Vor lauter Vergnügen am Autofahren könnte man fast vergessen, dass der Racing Rookie ein knallhartes Pflaster ist. So auch im ÖAMTC Experience Center Saalfelden: Zu schnell? Punkteabzug! Zu langsam? Punkteabzug! Andrea? Punkteabzug! …wie bitte?

Online Redaktion
Veröffentlicht am 02.08.2021

Es könnte eigentlich so schön sein.
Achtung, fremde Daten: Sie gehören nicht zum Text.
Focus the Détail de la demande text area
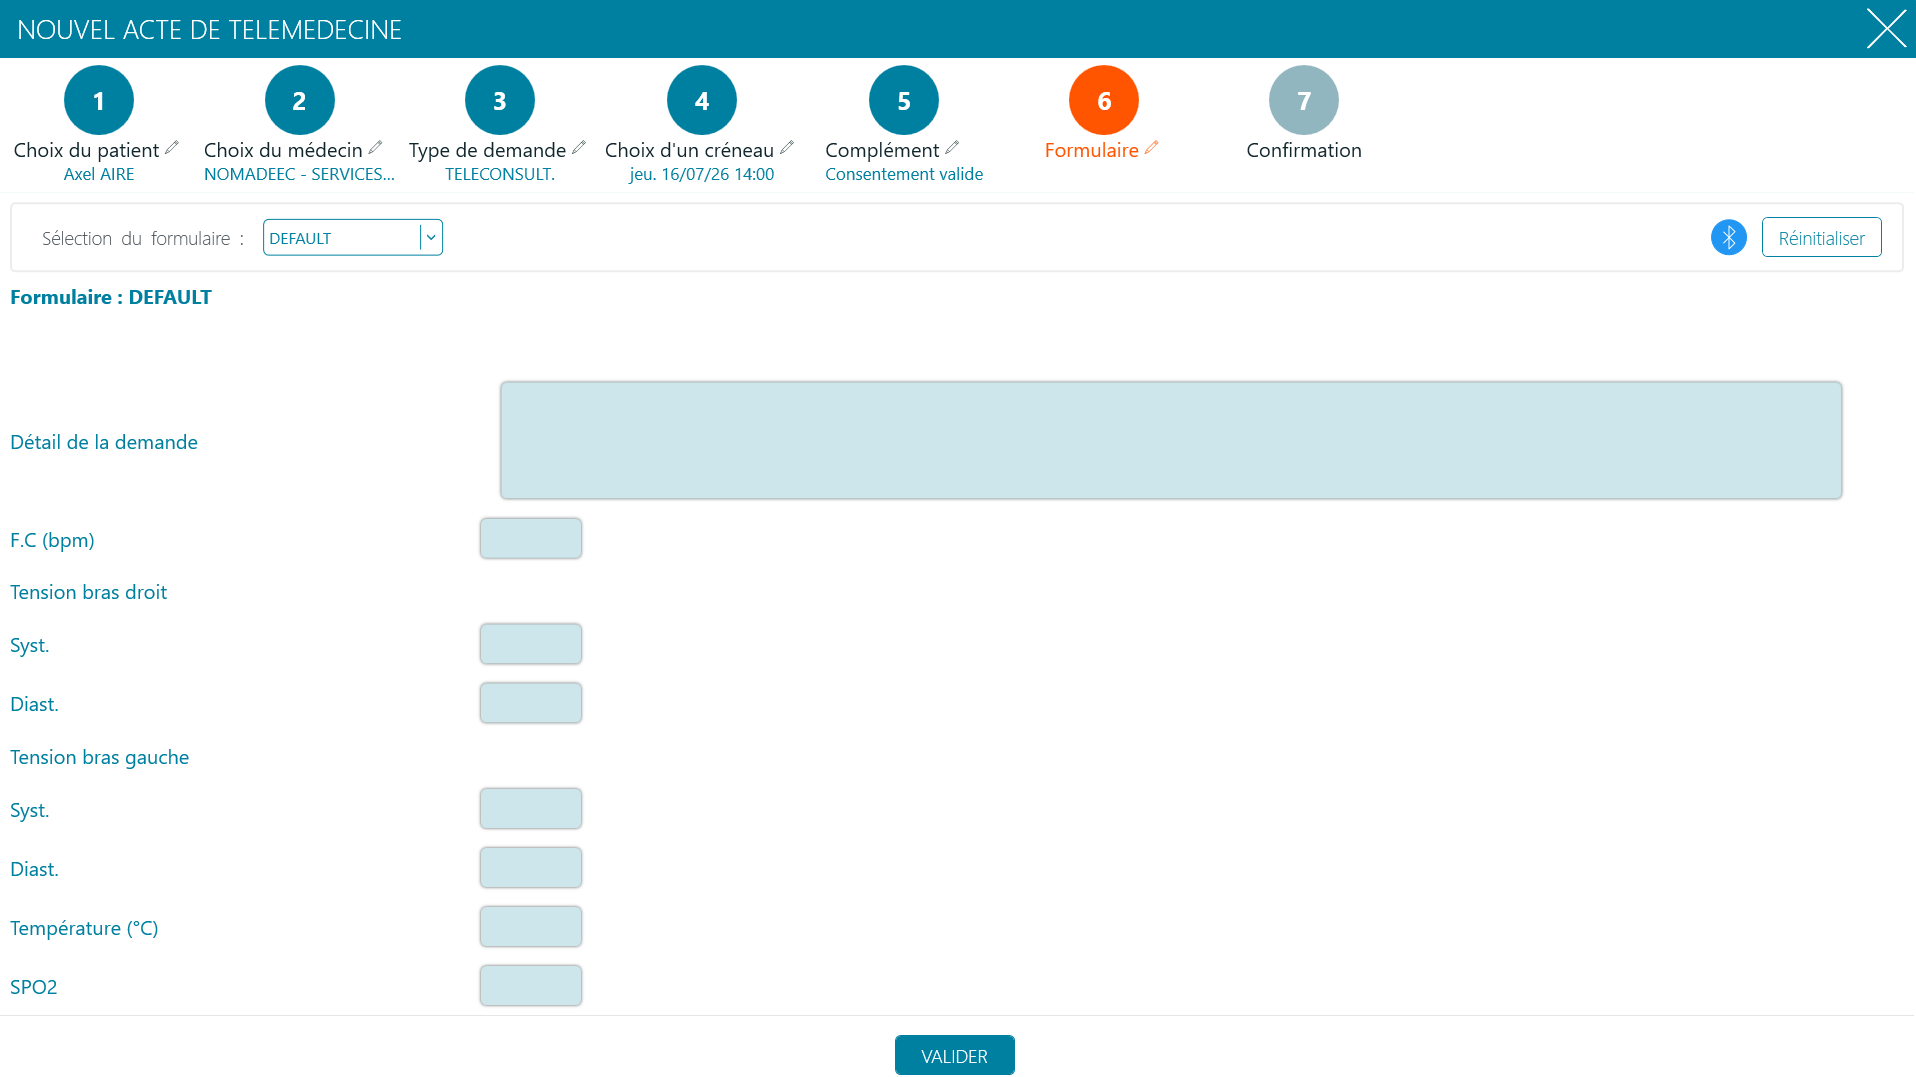[1171, 440]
Sonnenstrahlen mit einem dramatischen Wolkerl hie und da, um das alpine Panorama in der Saalfeldner Gegend entsprechend in Szene zu setzen. Lauter junge, motivierte Leute, die sich einen Haxen ausfreuen, dass sie sich nach den eineinhalb vielleicht beschissensten Jahren ihres Lebens in Kart, Fiesta und Focus RS in unterschiedlichen Bewerben duellieren dürfen.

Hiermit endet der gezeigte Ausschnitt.